▸ **EXCERPTED PASSAGE**
Clause 11: Transfer of Partnership Interest
Specify whether a partner can transfer their economic interest to a third party and under what conditions. Most LLP Agreements include a right of first refusal clause, allowing existing partners to purchase the transferring partner's interest at the same price before it is offered to outsiders. Define the valuation methodology (book value, fair market value, or a pre-agreed formula), the transfer process, and any restrictions on transfer to competitors.
Clause 12: Non-Compete and Confidentiality
Include restrictions on partners engaging in competing businesses during the term of the partnership and for a reasonable period after exit. Under Indian law, non-compete restrictions during the partnership term are generally enforceable, but post-exit restrictions must be reasonable in duration (1 to 2 years), geography, and scope to be upheld by courts. The confidentiality clause should protect trade secrets, client lists, pricing strategies, and proprietary business processes.
Clause 13: Dispute Resolution
Establish a structured dispute resolution mechanism with escalating steps: internal negotiation within 15 to 30 days, followed by mediation by a mutually agreed mediator within 30 days, and finally arbitration under the Arbitration and Conciliation Act, 1996. Specify the seat of arbitration (usually the city of the registered office), the language of proceedings, and the number of arbitrators. This clause significantly reduces costs and time compared to court litigation.

▸ **PROVIDED MATERIAL**

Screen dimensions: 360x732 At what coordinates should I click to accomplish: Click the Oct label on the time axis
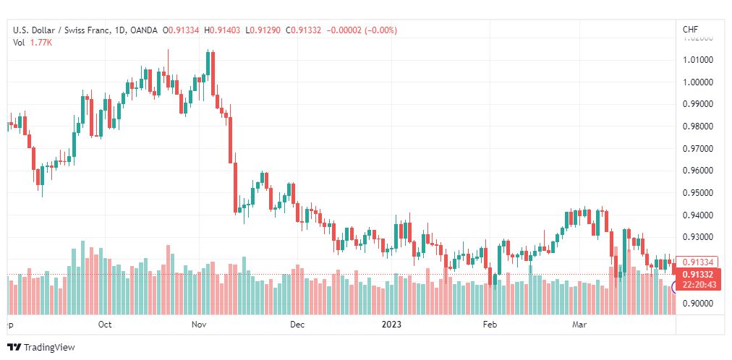pyautogui.click(x=105, y=325)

▸ **EXERCISE TASKS**
(a) Transcribe the passage on LLP agreement clauses between "Clause 12: Non-Compete" and "proprietary business processes.", inclusive.
(b) According to the passage on LLP agreement clauses, what should the confidentiality clause protect? List each item.

▸ **EXPECTED ANSWERS**
(a)
Clause 12: Non-Compete and Confidentiality
Include restrictions on partners engaging in competing businesses during the term of the partnership and for a reasonable period after exit. Under Indian law, non-compete restrictions during the partnership term are generally enforceable, but post-exit restrictions must be reasonable in duration (1 to 2 years), geography, and scope to be upheld by courts. The confidentiality clause should protect trade secrets, client lists, pricing strategies, and proprietary business processes.

(b)
- Trade secrets
- Client lists
- Pricing strategies
- Proprietary business processes